I'v been sitting on this one for the weeks since it came out over Christmas -- "Our Mutual Joy". It’s a Newsweek cover story making the “religious” case for marriage being possible between people of the same gender. It's hard to let pass such a hot-button issue. It's also hard, I've found, to bang out a pithy blog post about it....

Here's the difficulty: I disagree with the argument writer Lisa Miller makes; but, when I started writing a rebuttal I found myself disagreeing with myself, at least in tone. The exercise has sharpened my view that an understanding of marriage cannot be isolated from a wider vision of the world and the church. The vision I'm increasingly enamored with is the "catholic" Christian one (hmmm ... to capitalize the "c"?), which understands marriage as being between a man and a woman, but that's not the foundation of the catholic vision.

The weakness I see with Miller's case is that it rests on a thin vision of the church. She repeats the mainline liberal mantra of "inclusion." Inclusion is all well and good -- as I understand it, Islam, the Communist Party and the College Republicans are all happy to include you, too. The question is, inclusion into what? The liberal Protestant answer is "inclusion in an accepting community". And that seems about where the visions ends because to say anything more specific runs the risk of not being inclusive or accepting. There's no problem with that vision as such, it just doesn't seem specifically Christian in its detail, nor does it set my heart on fire.

The problem with making such a point is that it appears to argue against inclusion and acceptance, which is certainly not a Christian attitude and is understandably a turn off for some. Also, it argues against, which is to say it is presented as a reaction to the liberal vision. As bland as "inclusion and acceptance" are, the (stereotypical) conservative mantra of "don't change things" is even less appealing. It is cast primarily in the negative and has the incredulous assumption that the world hasn't or won't change. Of course it will, and so a full vision of the church must be forward facing, in addition to embracing tradition.

Here's where I use that rhetorical tool of sympathetically presenting a third option after having pointed out the shortcomings of two others. You already know its the catholic vision. It's anthem is the unity and singularity of the church across time and space. There are many, many implications of this, and of course I'm not equipped to articulate them. For my own thinking on the subject of marriage, two are most important: surrender of sexuality and authority of the church. The first addresses homosexuality in a way that is kind and comprehensive mostly because it does not particularly address homosexuality. It addresses all Christians in saying that your bodies are set apart for God -- temples for the Holy Spirit -- and so your sexuality is not meant ultimately meant to be managed for pleasure and/or convenience no matter if you fit easily into the 1950s American nuclear family ideal or not. As Christians, we have three "lifestyle" options until Jesus returns: the priesthood, marriage or a religious order.

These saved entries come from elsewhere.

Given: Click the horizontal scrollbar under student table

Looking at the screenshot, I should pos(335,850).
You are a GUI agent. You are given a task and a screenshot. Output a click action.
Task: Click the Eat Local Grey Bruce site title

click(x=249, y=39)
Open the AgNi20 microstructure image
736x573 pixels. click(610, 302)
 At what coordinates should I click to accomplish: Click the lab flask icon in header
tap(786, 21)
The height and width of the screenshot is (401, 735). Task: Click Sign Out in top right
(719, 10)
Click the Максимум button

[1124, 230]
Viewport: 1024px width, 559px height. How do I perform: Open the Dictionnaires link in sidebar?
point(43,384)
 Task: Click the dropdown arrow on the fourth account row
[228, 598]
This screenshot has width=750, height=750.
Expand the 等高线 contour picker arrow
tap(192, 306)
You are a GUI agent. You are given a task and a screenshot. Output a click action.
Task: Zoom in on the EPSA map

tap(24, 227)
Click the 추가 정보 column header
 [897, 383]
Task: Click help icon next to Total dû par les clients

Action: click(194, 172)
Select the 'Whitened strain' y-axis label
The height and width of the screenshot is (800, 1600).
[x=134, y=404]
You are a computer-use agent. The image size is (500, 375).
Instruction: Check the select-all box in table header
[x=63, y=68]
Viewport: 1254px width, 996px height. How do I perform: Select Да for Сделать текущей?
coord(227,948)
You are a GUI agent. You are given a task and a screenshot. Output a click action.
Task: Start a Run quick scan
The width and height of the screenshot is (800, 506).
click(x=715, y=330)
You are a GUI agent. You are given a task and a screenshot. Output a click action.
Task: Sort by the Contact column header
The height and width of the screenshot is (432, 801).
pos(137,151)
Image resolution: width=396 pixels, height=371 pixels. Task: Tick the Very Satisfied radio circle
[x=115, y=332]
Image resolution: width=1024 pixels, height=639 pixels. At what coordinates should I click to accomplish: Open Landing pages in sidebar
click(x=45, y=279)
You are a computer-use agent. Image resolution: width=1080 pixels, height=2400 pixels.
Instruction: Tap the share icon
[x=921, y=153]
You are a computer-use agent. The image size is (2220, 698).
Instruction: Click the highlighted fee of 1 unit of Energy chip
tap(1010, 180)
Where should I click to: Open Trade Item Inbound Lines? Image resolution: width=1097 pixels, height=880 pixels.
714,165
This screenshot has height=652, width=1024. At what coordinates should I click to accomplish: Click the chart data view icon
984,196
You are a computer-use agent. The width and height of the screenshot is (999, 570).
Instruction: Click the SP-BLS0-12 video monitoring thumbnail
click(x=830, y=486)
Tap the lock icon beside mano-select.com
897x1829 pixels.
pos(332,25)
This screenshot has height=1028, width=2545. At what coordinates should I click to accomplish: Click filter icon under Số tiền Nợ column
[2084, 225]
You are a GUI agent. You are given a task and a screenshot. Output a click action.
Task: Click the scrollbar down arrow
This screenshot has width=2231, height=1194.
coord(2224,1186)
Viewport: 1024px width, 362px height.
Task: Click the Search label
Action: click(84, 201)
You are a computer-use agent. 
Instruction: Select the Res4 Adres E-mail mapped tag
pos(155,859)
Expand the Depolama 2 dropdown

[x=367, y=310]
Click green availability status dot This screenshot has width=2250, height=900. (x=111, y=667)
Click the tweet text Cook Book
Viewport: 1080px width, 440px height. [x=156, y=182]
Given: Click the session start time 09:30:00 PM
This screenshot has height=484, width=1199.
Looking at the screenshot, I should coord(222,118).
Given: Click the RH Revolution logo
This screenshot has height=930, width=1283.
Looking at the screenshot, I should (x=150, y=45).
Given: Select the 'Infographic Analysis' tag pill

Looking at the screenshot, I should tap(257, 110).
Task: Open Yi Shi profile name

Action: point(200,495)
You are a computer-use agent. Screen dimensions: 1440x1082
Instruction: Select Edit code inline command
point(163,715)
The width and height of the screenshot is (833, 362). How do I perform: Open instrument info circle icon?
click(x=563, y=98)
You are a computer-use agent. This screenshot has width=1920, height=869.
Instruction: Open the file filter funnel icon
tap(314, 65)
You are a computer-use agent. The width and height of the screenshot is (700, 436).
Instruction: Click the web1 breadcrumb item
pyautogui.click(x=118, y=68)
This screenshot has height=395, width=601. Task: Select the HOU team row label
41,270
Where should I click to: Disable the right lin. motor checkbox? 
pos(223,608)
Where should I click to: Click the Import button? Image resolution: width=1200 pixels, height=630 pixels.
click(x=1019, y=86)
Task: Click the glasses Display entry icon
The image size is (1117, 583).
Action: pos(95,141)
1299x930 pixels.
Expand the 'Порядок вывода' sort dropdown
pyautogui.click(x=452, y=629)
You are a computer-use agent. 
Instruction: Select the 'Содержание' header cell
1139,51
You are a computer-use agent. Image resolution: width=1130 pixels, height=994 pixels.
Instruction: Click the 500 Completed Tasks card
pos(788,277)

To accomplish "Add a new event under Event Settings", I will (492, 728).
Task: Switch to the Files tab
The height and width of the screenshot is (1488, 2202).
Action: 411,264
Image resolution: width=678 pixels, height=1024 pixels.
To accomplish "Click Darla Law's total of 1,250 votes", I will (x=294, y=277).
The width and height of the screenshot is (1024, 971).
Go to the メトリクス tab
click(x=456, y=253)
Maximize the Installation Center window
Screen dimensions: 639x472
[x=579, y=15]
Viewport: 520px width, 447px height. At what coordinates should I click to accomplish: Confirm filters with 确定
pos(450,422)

Each has its discipline for turning sexuality from manipulation and harm towards holiness. (Note that "mutual joy" is not the only dimension to the discipline of Christian marriage.) None affords a special privilege to middle class heterosexual couples.

The second aspect of the catholic vision, authority, speaks to what's actually the bulk of the Newsweek article, interpretation of scripture. Miller picks her way through the Bible and church history with the help of some liberal theologians and not surprisingly comes to the conclusion she set out to reach. And frankly I take her point that she's just doing what conservatives having been doing -- finding the parts of the Bible that suit their case. Now, for what it's worth, I think there's more intellectual integrity in the conservative position that the communities that produced the Bible, Jewish and nascent Christian, understood marriage as only being possible between opposite genders. But, that said, part of Miller's argument is that the world changes and Christian and Jewish understandings of their scriptures unfold over time. Indeed. However, a problem arises when Christians see that unfolding occurring in such different ways. Enter the authority of the church. By the scriptures own account, the church, small as it was, was the community that the Bible (the New Testament anyway). It is the church -- and there can be only one -- that decides the faithful range of interpretation of scripture. She discerns the ongoing implications of the resurrection.

Such a personification of the church, in a catholic mode, may well raise more questions than it answers, but I increasingly see it as the only viable alternative. Admittedly, I've caricatured only two alternatives; I've not tackled visions of the church such as new evangelical, pentecostal, deliverance (prosperity) and emergent. (My short answer is that each of those emphasize a characteristic of the church, but are not comprehensive visions of the church's full character.) There very much remains the "one true church question". What is it and how do you recognize it? Well, raising that question has sufficiently made my point for this post, which, remember, is about marriage. The point is you have to see marriage within the church.